To simulate the impact of these recommendations on improving access to maternal health, a methodology could include the following steps:

1. Define the indicators: Identify specific indicators that measure access to maternal health, such as the percentage of pregnant women receiving IPTp-SP, ANC attendance rates, and maternal health outcomes.

2. Collect baseline data: Gather data on the current status of access to maternal health, including IPTp-SP uptake, ANC attendance rates, and any existing barriers or challenges.

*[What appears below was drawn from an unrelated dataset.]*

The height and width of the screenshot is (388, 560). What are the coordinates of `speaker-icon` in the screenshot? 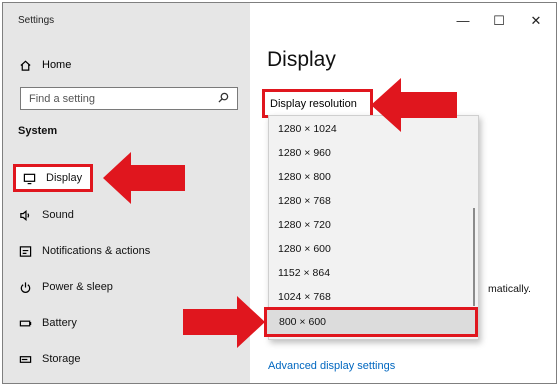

3. Develop a simulation model: Create a simulation model that incorporates the identified recommendations and their potential impact on access to maternal health. This model should consider factors such as the population size, healthcare infrastructure, and socio-cultural context.

4. Input data and parameters: Input the collected baseline data into the simulation model, along with relevant parameters such as the expected increase in IPTp-SP coverage due to improved health system strategies, the expected increase in ANC attendance rates due to enhanced information provision, and the expected influence of social networks on utilization of ANC services.

5. Run simulations: Run the simulation model multiple times, varying the input parameters to assess different scenarios and their potential impact on access to maternal health. This can help identify the most effective combination of recommendations and their potential outcomes.

6. Analyze results: Analyze the simulation results to determine the projected impact of the recommendations on access to maternal health. This can include assessing changes in IPTp-SP coverage, ANC attendance rates, and maternal health outcomes.

7. Refine and validate the model: Refine the simulation model based on the analysis of the results and validate it using additional data or expert input. This can help ensure the accuracy and reliability of the simulation.

8. Communicate findings: Present the findings of the simulation study, including the projected impact of the recommendations on access to maternal health, to relevant stakeholders such as policymakers, healthcare providers, and community leaders. This can help inform decision-making and guide the implementation of interventions to improve access to maternal health.

It is important to note that the methodology for simulating the impact of recommendations may vary depending on the specific context and available data. The steps outlined above provide a general framework for conducting such a simulation study.